Directions for this task -
Work through the listing below and state how many of its lines hold the word "agent". Give no other output.

Data shown -
::::

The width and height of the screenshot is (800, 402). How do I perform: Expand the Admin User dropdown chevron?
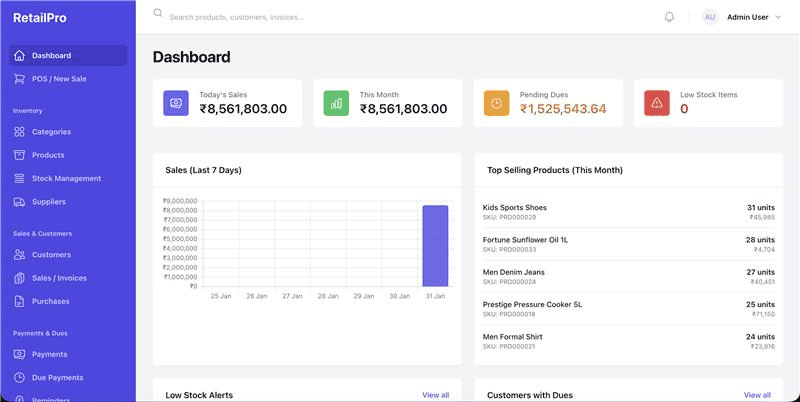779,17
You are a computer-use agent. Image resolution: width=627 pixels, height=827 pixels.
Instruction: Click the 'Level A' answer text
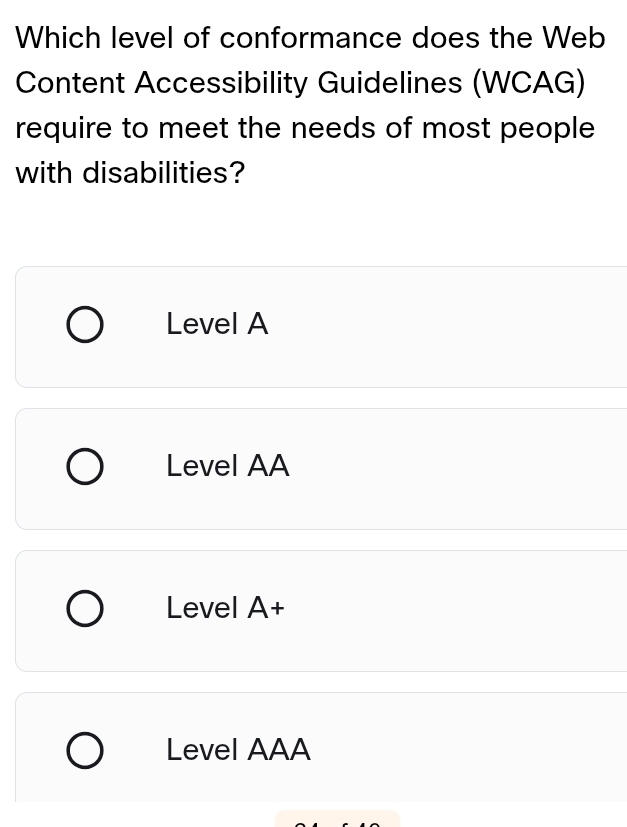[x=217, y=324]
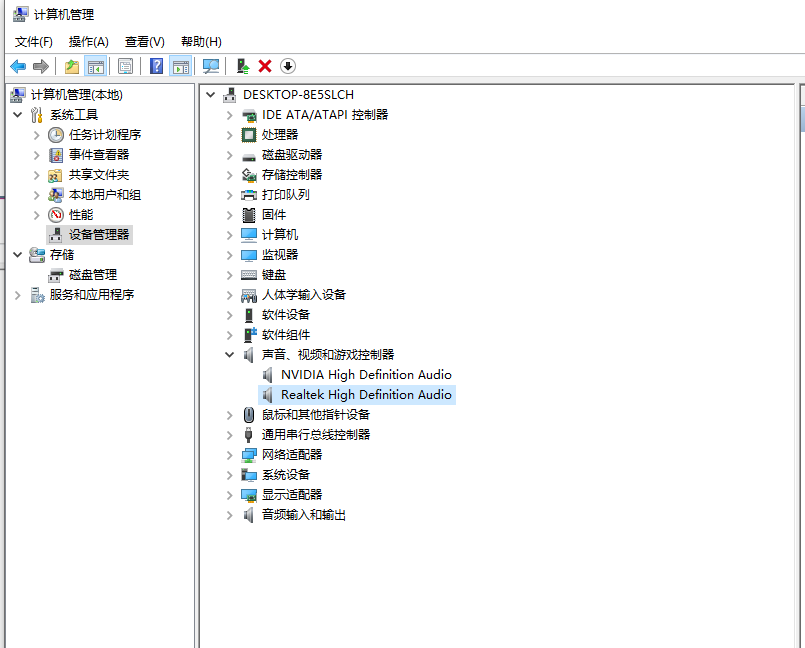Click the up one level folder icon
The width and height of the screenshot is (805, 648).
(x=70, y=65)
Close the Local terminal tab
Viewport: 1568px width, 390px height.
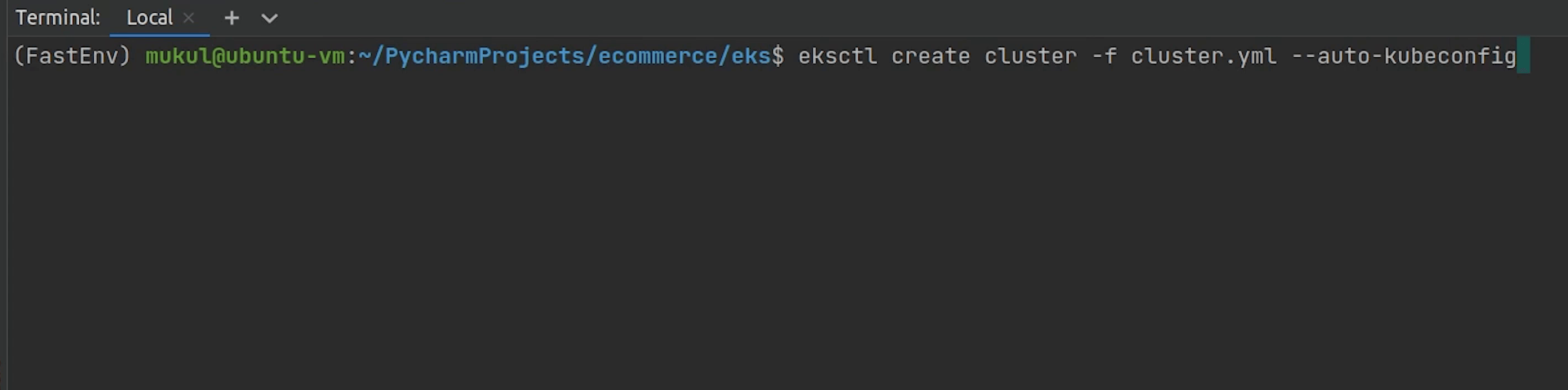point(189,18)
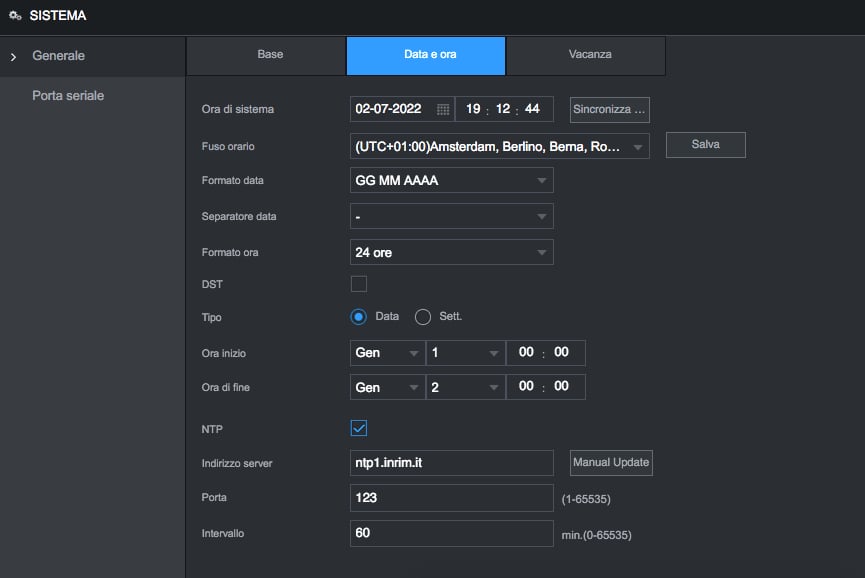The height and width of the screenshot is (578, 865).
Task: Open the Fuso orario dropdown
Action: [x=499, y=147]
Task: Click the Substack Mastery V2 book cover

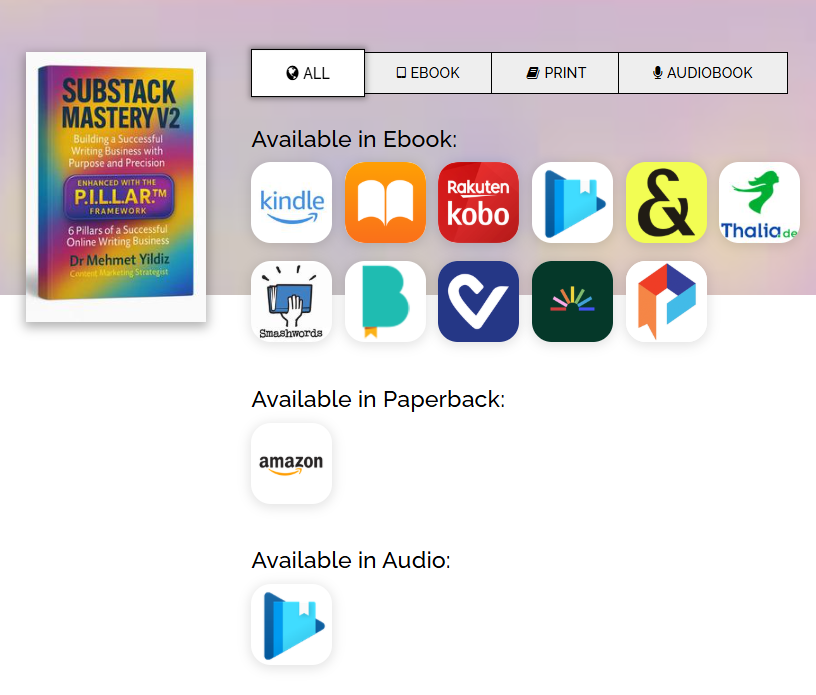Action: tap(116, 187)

::::

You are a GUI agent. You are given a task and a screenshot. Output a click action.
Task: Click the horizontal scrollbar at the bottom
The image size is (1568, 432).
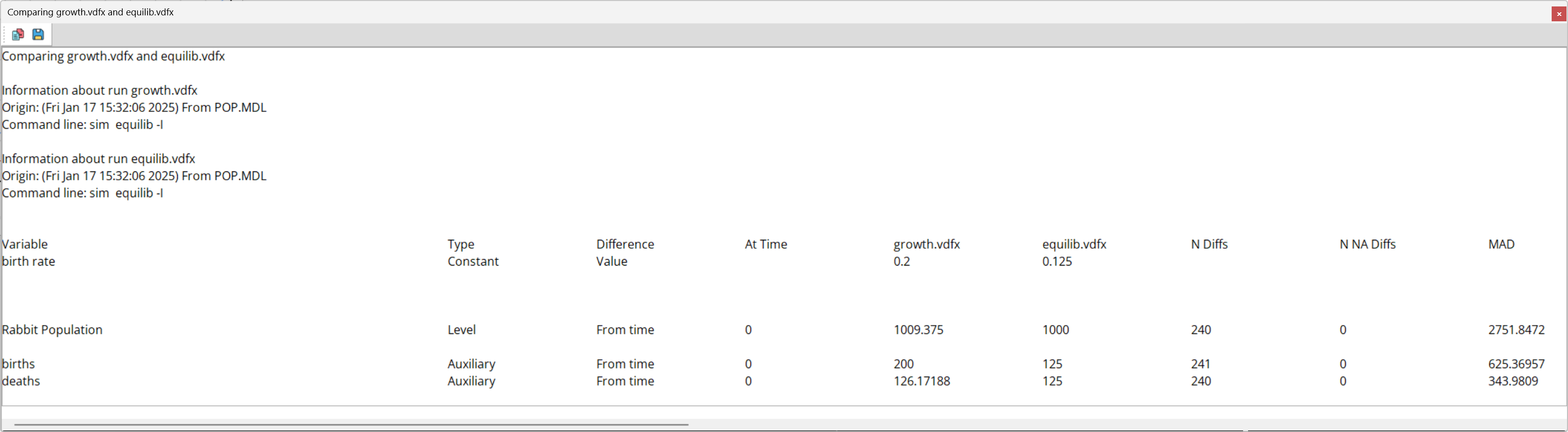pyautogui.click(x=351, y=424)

::::

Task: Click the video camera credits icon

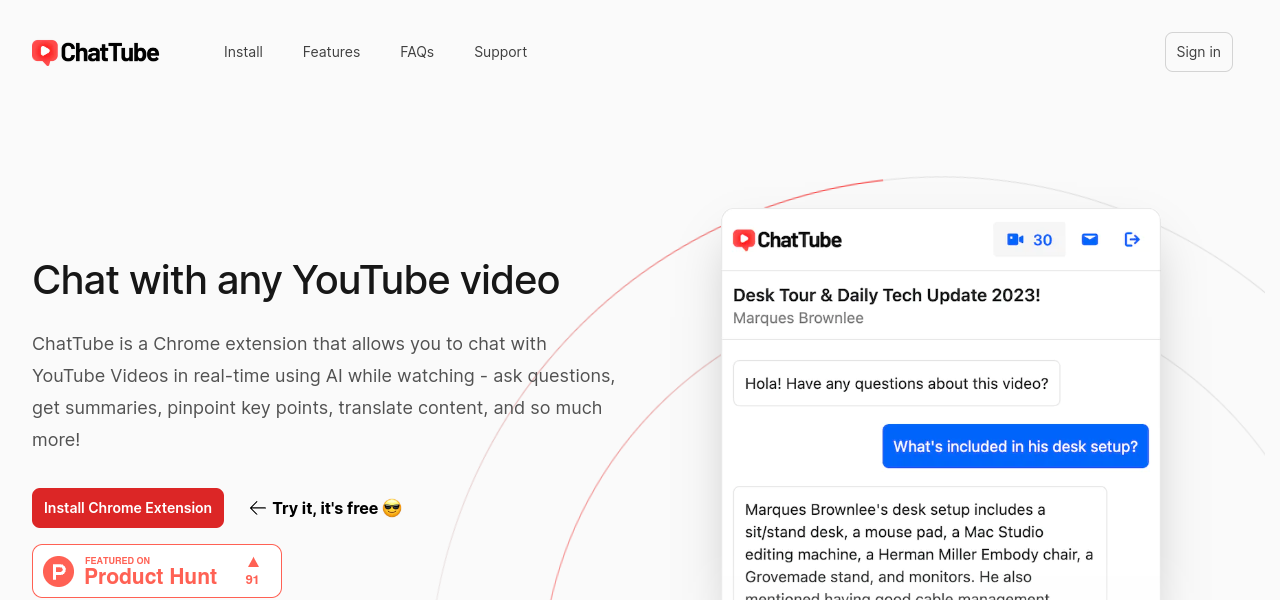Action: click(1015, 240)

::::

Reply to the task -
2